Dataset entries
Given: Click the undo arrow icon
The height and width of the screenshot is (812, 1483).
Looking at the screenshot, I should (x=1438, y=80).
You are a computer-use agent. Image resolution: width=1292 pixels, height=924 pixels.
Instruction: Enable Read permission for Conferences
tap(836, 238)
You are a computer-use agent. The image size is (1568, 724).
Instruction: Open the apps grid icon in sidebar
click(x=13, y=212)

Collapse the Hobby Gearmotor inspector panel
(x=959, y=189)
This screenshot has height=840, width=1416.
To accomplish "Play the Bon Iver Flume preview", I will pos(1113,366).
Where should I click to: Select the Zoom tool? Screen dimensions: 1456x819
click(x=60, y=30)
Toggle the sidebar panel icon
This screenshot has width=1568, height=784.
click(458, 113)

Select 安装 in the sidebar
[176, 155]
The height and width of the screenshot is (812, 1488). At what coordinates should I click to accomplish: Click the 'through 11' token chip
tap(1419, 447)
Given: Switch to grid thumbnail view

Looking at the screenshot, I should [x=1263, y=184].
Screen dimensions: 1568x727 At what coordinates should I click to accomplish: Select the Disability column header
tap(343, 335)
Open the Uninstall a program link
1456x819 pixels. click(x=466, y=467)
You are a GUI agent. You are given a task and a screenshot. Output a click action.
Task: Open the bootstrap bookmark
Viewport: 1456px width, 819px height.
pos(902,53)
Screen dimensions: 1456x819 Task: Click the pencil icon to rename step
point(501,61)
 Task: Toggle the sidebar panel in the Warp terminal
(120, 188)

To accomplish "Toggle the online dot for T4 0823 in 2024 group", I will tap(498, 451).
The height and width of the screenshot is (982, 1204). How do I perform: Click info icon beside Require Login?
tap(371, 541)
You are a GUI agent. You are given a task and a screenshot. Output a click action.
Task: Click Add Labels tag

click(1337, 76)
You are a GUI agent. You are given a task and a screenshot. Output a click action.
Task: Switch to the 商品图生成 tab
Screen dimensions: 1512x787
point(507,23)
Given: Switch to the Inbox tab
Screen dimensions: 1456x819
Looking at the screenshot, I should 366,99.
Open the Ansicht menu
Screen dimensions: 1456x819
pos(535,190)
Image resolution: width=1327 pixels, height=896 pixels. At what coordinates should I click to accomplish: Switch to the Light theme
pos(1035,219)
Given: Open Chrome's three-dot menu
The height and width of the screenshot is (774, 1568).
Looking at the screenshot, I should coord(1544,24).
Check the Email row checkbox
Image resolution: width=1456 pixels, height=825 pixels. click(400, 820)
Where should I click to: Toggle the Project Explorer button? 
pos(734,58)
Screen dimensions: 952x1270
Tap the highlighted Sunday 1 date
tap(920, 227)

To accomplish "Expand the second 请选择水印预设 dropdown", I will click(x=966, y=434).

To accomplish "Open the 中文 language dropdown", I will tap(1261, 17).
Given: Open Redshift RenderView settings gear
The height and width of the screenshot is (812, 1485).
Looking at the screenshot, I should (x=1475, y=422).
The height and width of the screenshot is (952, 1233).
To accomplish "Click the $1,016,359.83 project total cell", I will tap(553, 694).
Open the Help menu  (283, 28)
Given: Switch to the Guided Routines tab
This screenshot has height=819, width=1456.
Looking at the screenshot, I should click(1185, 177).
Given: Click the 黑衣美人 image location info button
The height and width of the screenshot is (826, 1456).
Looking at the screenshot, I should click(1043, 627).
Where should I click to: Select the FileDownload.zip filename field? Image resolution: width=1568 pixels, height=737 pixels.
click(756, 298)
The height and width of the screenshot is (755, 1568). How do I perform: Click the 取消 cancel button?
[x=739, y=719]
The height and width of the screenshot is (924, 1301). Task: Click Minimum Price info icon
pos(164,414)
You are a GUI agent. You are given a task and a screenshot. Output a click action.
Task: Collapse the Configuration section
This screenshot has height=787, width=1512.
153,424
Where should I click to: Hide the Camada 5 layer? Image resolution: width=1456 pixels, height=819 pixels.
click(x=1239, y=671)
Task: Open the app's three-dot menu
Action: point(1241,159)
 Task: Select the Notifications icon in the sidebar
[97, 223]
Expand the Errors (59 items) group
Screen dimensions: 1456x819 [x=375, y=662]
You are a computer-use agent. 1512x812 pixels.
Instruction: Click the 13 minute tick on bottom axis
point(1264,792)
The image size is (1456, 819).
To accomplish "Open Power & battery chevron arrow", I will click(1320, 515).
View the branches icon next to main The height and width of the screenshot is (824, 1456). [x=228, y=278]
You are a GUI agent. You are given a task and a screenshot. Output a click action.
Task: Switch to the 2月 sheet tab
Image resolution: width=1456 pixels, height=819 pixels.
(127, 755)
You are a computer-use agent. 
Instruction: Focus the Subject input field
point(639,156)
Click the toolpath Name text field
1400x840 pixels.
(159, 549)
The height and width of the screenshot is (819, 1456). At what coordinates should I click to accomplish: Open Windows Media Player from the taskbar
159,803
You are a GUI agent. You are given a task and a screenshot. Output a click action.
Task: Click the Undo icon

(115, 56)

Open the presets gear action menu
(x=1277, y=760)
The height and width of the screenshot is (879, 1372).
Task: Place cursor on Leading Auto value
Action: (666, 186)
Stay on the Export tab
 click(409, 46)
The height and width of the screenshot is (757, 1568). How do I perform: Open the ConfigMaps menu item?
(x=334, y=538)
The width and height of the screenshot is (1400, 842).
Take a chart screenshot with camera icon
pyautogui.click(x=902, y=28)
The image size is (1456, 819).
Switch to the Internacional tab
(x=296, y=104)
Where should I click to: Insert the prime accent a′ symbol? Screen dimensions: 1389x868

▶ _DESCRIPTION OF THE TASK_: All the records, from the first line to the last: repeat them exactly.

▶ _SOLVED PROBLEM_:
Given: Click the undo arrow icon
The height and width of the screenshot is (812, 1483).
Looking at the screenshot, I should (x=1438, y=80).
You are a computer-use agent. Image resolution: width=1292 pixels, height=924 pixels.
Instruction: Enable Read permission for Conferences
tap(836, 238)
You are a computer-use agent. The image size is (1568, 724).
Instruction: Open the apps grid icon in sidebar
click(x=13, y=212)

Collapse the Hobby Gearmotor inspector panel
(x=959, y=189)
This screenshot has height=840, width=1416.
To accomplish "Play the Bon Iver Flume preview", I will pos(1113,366).
Where should I click to: Select the Zoom tool? Screen dimensions: 1456x819
click(x=60, y=30)
Toggle the sidebar panel icon
This screenshot has width=1568, height=784.
click(458, 113)

Select 安装 in the sidebar
[176, 155]
The height and width of the screenshot is (812, 1488). At what coordinates should I click to accomplish: Click the 'through 11' token chip
tap(1419, 447)
Given: Switch to grid thumbnail view

Looking at the screenshot, I should [x=1263, y=184].
Screen dimensions: 1568x727 At what coordinates should I click to accomplish: Select the Disability column header
tap(343, 335)
Open the Uninstall a program link
1456x819 pixels. click(x=466, y=467)
You are a GUI agent. You are given a task and a screenshot. Output a click action.
Task: Open the bootstrap bookmark
Viewport: 1456px width, 819px height.
pos(902,53)
Screen dimensions: 1456x819 Task: Click the pencil icon to rename step
point(501,61)
 Task: Toggle the sidebar panel in the Warp terminal
(120, 188)

To accomplish "Toggle the online dot for T4 0823 in 2024 group", I will tap(498, 451).
The height and width of the screenshot is (982, 1204). How do I perform: Click info icon beside Require Login?
tap(371, 541)
You are a GUI agent. You are given a task and a screenshot. Output a click action.
Task: Click Add Labels tag

click(1337, 76)
You are a GUI agent. You are given a task and a screenshot. Output a click action.
Task: Switch to the 商品图生成 tab
Screen dimensions: 1512x787
point(507,23)
Given: Switch to the Inbox tab
Screen dimensions: 1456x819
Looking at the screenshot, I should 366,99.
Open the Ansicht menu
Screen dimensions: 1456x819
pos(535,190)
Image resolution: width=1327 pixels, height=896 pixels. At what coordinates should I click to accomplish: Switch to the Light theme
pos(1035,219)
Given: Open Chrome's three-dot menu
The height and width of the screenshot is (774, 1568).
Looking at the screenshot, I should coord(1544,24).
Check the Email row checkbox
Image resolution: width=1456 pixels, height=825 pixels. click(400, 820)
Where should I click to: Toggle the Project Explorer button? 
pos(734,58)
Screen dimensions: 952x1270
Tap the highlighted Sunday 1 date
tap(920, 227)

To accomplish "Expand the second 请选择水印预设 dropdown", I will click(x=966, y=434).

To accomplish "Open the 中文 language dropdown", I will tap(1261, 17).
Given: Open Redshift RenderView settings gear
The height and width of the screenshot is (812, 1485).
Looking at the screenshot, I should (x=1475, y=422).
The height and width of the screenshot is (952, 1233).
To accomplish "Click the $1,016,359.83 project total cell", I will tap(553, 694).
Open the Help menu  (283, 28)
Given: Switch to the Guided Routines tab
This screenshot has height=819, width=1456.
Looking at the screenshot, I should click(1185, 177).
Given: Click the 黑衣美人 image location info button
The height and width of the screenshot is (826, 1456).
Looking at the screenshot, I should click(1043, 627).
Where should I click to: Select the FileDownload.zip filename field? Image resolution: width=1568 pixels, height=737 pixels.
click(756, 298)
The height and width of the screenshot is (755, 1568). How do I perform: Click the 取消 cancel button?
[x=739, y=719]
The height and width of the screenshot is (924, 1301). Task: Click Minimum Price info icon
pos(164,414)
You are a GUI agent. You are given a task and a screenshot. Output a click action.
Task: Collapse the Configuration section
This screenshot has height=787, width=1512.
153,424
Where should I click to: Hide the Camada 5 layer? Image resolution: width=1456 pixels, height=819 pixels.
click(x=1239, y=671)
Task: Open the app's three-dot menu
Action: point(1241,159)
 Task: Select the Notifications icon in the sidebar
[97, 223]
Expand the Errors (59 items) group
Screen dimensions: 1456x819 [x=375, y=662]
You are a computer-use agent. 1512x812 pixels.
Instruction: Click the 13 minute tick on bottom axis
point(1264,792)
The image size is (1456, 819).
To accomplish "Open Power & battery chevron arrow", I will click(1320, 515).
View the branches icon next to main The height and width of the screenshot is (824, 1456). [x=228, y=278]
You are a GUI agent. You are given a task and a screenshot. Output a click action.
Task: Switch to the 2月 sheet tab
Image resolution: width=1456 pixels, height=819 pixels.
(127, 755)
You are a computer-use agent. 
Instruction: Focus the Subject input field
point(639,156)
Click the toolpath Name text field
1400x840 pixels.
(159, 549)
The height and width of the screenshot is (819, 1456). At what coordinates should I click to accomplish: Open Windows Media Player from the taskbar
159,803
You are a GUI agent. You are given a task and a screenshot. Output a click action.
Task: Click the Undo icon

(115, 56)

Open the presets gear action menu
(x=1277, y=760)
The height and width of the screenshot is (879, 1372).
Task: Place cursor on Leading Auto value
Action: (666, 186)
Stay on the Export tab
 click(409, 46)
The height and width of the screenshot is (757, 1568). How do I perform: Open the ConfigMaps menu item?
(x=334, y=538)
The width and height of the screenshot is (1400, 842).
Take a chart screenshot with camera icon
pyautogui.click(x=902, y=28)
The image size is (1456, 819).
Switch to the Internacional tab
(x=296, y=104)
Where should I click to: Insert the prime accent a′ symbol? Screen dimensions: 1389x868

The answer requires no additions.